* **TASK REQUIREMENTS**
1. Answer these questions using the biography of Moriah Mylod-Daggett, one answer per line:
(a) What is the name of her home studio?
(b) Since what year has she worked in the local community?
(c) What does she create in the Ephemeral Arts?
2. List every professional role named in the biography's sentence that begins "Moriah Michelle Mylod, MAAT, ATR, RYT is a Visual Artist."
3. Translate this sentence from the biography into Spanish: "She primarily works in her home studio, Birdseye in the Attic, where she explores various painting medium applications on canvas, paper and wood."

* **READING TEXT**
Segment Open
Moriah Mylod-Daggett, MAAT, ATR, RYT

Moriah Michelle Mylod, MAAT, ATR, RYT is a Visual Artist, Painter, Registered Art Psychotherapist, 200hr Registered Yoga Teacher, Multidisciplinary Educator and an Adjunct Professor of Art Therapy residing in northwest New Jersey with her husband and fur creatures. She primarily works in her home studio, Birdseye in the Attic, where she explores various painting medium applications on canvas, paper and wood. Moriah‘s art process is intuitive in nature—her artwork unveils the unseen world of the heart, psyche, and spirit where she emotionally materializes the moods we hold as humans in vividly untamed colored inner-landscapes that are evocative in expressionism and transcendentalism​. The last several years Moriah has been working artistically in the great outdoors–specifically in the Ephemeral Arts creating Earth Mandalas from United States eastern terrains for personal healing and artistic expression. Currently, she offers workshops and classes in her community where she guides individuals and groups in the ancient art and spiritually creative practice of mandala-making in nature. Moriah has been working in the local community since 2016 providing private group and individual art psychotherapy sessions with various populations and mentoring young artists and art therapists.
Segment Closed
* **DATA SHOWN**
Segment Open
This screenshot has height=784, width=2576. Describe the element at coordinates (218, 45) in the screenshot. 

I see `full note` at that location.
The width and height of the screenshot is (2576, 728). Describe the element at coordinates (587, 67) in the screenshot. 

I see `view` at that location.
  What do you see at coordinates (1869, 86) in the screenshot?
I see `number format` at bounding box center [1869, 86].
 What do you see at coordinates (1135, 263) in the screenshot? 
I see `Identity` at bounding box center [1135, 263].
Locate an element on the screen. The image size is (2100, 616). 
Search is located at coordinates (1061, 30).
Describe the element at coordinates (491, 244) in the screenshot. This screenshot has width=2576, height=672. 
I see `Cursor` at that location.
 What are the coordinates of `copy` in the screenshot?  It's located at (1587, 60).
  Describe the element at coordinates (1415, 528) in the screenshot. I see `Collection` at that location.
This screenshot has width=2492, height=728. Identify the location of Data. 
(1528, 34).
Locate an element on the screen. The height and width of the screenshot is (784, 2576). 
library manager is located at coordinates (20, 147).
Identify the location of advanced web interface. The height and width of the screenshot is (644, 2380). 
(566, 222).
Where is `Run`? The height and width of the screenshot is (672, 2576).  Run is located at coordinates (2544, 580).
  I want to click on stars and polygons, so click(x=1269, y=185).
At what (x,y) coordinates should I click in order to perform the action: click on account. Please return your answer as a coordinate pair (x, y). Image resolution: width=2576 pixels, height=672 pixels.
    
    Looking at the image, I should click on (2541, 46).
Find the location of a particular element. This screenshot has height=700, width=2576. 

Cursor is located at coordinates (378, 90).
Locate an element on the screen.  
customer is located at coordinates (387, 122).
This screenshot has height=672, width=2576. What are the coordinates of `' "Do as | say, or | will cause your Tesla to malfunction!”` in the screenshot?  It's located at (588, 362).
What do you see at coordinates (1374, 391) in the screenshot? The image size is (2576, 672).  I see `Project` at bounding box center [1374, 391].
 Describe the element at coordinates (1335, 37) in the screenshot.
Segment Closed
* **RESULTS OF THE TASKS**
1.
(a) Birdseye in the Attic
(b) 2016
(c) Earth Mandalas

2.
Visual Artist
Painter
Registered Art Psychotherapist
200hr Registered Yoga Teacher
Multidisciplinary Educator
Adjunct Professor of Art Therapy

3. Trabaja principalmente en su estudio en casa, Birdseye in the Attic, donde explora diversas aplicaciones de medios pictóricos sobre lienzo, papel y madera.